** Materials provided follows **
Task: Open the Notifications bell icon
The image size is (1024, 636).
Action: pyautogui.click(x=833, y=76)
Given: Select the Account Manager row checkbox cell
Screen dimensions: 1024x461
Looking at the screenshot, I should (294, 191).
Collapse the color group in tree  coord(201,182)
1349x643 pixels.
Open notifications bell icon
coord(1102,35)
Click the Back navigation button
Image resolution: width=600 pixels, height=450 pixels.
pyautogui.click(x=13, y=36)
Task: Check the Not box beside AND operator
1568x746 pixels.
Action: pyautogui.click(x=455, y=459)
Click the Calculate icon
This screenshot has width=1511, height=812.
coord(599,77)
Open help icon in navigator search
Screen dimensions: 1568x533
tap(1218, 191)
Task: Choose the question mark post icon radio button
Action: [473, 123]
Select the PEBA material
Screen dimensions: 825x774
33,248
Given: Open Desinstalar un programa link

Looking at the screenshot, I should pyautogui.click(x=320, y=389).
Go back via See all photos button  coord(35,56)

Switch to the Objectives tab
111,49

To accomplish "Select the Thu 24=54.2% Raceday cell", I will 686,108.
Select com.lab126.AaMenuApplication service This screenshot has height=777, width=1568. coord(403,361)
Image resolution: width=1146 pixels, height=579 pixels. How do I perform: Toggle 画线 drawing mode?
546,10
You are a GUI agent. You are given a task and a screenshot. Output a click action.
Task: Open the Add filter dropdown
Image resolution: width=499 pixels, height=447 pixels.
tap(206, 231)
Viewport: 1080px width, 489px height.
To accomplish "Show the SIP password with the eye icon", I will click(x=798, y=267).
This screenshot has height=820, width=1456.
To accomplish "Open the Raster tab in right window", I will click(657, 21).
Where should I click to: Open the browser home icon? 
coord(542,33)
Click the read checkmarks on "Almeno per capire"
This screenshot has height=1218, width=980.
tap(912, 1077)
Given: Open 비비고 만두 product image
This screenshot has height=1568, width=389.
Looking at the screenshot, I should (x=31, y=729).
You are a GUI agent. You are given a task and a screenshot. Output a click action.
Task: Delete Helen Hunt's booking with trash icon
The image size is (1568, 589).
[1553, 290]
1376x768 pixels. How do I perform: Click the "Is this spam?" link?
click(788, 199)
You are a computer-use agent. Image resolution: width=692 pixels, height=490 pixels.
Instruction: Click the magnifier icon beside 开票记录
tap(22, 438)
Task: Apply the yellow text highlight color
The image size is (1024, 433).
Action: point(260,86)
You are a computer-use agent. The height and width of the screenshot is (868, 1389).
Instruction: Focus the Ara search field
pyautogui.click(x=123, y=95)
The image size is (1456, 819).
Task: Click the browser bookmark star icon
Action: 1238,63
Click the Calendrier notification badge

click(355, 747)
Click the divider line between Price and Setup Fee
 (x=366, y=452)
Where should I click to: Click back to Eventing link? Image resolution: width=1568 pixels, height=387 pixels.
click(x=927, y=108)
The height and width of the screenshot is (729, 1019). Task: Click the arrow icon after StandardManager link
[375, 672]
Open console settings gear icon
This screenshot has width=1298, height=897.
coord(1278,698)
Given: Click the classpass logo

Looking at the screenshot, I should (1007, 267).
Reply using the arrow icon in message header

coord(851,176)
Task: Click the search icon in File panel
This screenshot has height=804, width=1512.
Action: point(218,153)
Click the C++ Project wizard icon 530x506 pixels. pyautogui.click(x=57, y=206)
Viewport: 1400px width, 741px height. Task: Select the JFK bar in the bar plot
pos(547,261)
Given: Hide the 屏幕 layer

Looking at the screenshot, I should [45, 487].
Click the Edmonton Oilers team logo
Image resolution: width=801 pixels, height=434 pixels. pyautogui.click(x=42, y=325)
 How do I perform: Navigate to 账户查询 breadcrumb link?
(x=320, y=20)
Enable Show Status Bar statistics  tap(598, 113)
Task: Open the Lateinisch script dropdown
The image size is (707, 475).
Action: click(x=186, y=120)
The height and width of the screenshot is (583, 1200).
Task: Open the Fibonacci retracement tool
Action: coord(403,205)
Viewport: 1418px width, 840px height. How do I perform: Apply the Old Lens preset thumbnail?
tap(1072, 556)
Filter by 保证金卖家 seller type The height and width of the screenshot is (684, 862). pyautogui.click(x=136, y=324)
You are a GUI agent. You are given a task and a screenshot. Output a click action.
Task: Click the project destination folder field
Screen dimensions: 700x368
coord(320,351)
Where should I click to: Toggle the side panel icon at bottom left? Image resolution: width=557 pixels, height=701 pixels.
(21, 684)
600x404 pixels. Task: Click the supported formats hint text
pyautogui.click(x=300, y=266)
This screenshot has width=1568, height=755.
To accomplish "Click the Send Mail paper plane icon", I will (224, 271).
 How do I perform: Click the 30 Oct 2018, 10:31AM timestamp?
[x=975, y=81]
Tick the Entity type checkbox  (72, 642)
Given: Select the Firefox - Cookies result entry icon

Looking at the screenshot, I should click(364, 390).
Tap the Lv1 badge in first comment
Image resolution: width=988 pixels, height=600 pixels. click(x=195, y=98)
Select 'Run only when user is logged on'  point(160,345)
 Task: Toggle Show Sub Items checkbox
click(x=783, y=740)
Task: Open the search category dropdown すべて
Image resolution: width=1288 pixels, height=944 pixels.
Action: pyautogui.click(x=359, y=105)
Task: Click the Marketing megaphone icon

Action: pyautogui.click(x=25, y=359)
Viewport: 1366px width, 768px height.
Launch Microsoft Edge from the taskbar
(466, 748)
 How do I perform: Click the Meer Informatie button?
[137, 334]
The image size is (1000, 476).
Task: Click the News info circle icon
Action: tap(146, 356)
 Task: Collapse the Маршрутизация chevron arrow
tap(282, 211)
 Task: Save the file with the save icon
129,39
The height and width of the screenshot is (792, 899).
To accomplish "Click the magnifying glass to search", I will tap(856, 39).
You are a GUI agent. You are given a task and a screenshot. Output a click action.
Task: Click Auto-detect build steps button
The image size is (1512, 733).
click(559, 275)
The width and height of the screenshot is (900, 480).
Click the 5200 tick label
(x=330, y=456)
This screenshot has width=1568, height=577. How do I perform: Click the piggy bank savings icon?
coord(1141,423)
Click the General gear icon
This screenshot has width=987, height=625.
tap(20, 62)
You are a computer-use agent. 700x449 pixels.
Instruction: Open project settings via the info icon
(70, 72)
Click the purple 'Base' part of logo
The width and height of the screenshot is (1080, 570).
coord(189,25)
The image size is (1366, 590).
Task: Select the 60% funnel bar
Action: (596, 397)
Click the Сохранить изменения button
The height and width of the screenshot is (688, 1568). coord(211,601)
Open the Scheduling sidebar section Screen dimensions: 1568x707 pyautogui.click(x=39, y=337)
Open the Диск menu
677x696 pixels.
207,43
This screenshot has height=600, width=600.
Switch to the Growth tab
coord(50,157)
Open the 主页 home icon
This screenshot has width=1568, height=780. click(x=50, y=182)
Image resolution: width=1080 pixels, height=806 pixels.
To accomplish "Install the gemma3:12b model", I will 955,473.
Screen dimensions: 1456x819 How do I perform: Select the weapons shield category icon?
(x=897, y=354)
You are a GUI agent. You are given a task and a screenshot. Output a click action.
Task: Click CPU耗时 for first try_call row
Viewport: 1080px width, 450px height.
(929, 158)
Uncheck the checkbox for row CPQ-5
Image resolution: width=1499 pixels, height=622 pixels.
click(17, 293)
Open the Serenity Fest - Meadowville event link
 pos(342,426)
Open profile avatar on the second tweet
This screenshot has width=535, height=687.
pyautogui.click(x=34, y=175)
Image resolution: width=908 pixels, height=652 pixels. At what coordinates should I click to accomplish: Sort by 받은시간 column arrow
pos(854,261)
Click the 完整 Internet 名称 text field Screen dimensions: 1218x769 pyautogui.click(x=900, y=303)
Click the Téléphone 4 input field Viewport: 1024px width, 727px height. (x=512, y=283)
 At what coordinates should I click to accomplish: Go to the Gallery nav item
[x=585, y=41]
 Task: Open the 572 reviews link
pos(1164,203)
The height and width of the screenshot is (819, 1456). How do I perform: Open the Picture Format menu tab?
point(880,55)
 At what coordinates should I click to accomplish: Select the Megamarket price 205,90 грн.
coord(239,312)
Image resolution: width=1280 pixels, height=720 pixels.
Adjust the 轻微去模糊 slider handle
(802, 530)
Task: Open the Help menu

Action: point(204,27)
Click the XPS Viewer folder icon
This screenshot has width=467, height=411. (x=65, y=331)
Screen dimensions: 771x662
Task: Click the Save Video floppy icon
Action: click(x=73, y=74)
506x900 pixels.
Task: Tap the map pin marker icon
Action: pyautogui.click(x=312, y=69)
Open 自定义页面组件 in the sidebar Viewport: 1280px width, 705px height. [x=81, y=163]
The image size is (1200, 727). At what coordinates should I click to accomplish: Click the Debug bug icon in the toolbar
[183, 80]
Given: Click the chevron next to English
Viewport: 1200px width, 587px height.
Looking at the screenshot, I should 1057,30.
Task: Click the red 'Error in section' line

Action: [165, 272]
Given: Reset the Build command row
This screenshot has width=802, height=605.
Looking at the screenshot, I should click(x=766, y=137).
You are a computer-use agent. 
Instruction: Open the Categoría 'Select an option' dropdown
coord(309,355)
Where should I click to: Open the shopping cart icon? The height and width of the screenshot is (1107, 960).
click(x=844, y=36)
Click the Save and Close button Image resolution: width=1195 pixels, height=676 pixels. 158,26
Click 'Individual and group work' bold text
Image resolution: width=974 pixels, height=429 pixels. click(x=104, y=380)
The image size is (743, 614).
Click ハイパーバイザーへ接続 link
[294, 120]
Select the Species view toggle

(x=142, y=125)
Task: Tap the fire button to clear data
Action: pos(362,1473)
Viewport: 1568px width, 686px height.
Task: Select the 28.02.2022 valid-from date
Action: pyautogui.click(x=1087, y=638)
** End of Materials provided **
Problem description → Restate verbatim all lines from the start of the data through the line containing "1349x643 pixels.", with both ends kept.

Result for this task →
Task: Open the Notifications bell icon
The image size is (1024, 636).
Action: pyautogui.click(x=833, y=76)
Given: Select the Account Manager row checkbox cell
Screen dimensions: 1024x461
Looking at the screenshot, I should (294, 191).
Collapse the color group in tree  coord(201,182)
1349x643 pixels.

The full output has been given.